After looking at many images taken of New Haven and discussing composition, students should have a good idea of what makes a photograph successful and also the idea that photographers usually take a photograph with an idea in mind. Knowing that, students will begin using digital cameras to take photographs of the neighborhood they are exploring. They will take “candid” shots of the neighborhood, as well as shots of specific sites they have deemed important within the neighborhood.
We will start by learning to use the digital camera. Our school is lucky to have five digital cameras at our disposal, which is very convenient -- one for each group. First students will learn the basics of using the digital camera. I expect most of them to be familiar with using a digital camera already.
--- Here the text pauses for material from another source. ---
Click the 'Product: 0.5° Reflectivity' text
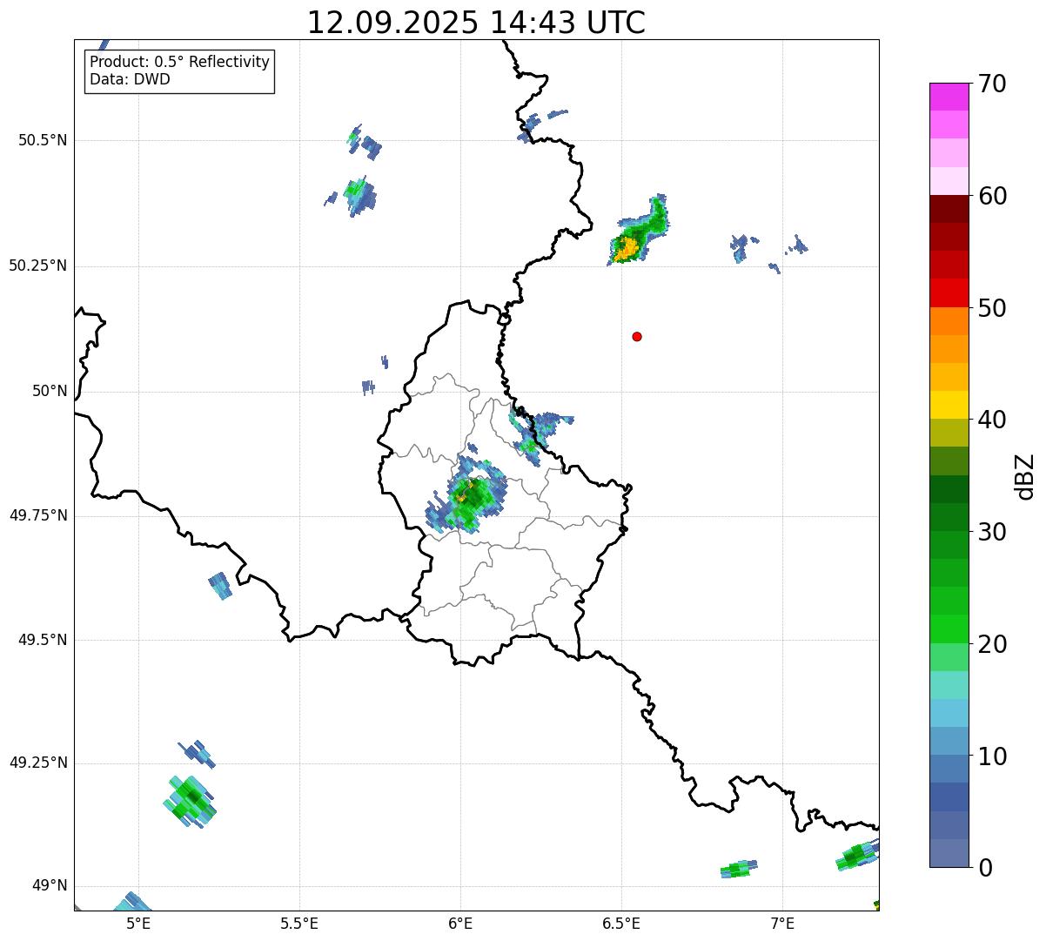[x=179, y=63]
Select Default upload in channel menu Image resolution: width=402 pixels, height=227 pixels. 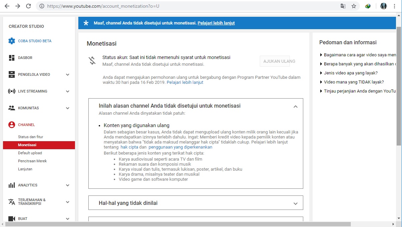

They will learn how to turn the camera on, how to take a shot, how to erase individual pictures, and also about the different settings for picture quality. Many students when they use a camera simply set the camera on the setting which provides them with the most memory, or the largest number of images the camera can hold. Because students will already be familiar with Photoshop we will try taking a photograph at each setting, look at it in Photoshop, and then look at its print quality. I want students to understand that the higher the dpi (pixels per inch) they use to take a photograph the more memory the photograph will take up, however the image will be of a much higher quality.
After completing this unit students will understand and be able to take photographs with a digital camera, transfer them to the computer, touch them up in Photoshop and print them successfully. Once students have learned to use the digital cameras, they will go on photo shoots. They will need to determine beforehand what they want their photographs to say about the place or person they are shooting as a subject. We will discuss as a class that photographs best convey the message they are trying to send about the person or place. In order to take successful photographs students will need to understand the essence behind the people and will have to then capture those things on film.
I also have a small dark room and a limited number of manual cameras. If time and space allow I would like students to be able to have the experience of developing their own images to gain an appreciation of the precursor to digital cameras.
Students will go out in groups to shoot their neighborhood, sharing the camera. They will become each other’s photo editors. They will learn to print out contact sheets, which allow you to see smaller versions of all of the images you are interested in printing. This will allow them to compare photographs easily to see which ones best capture the subject.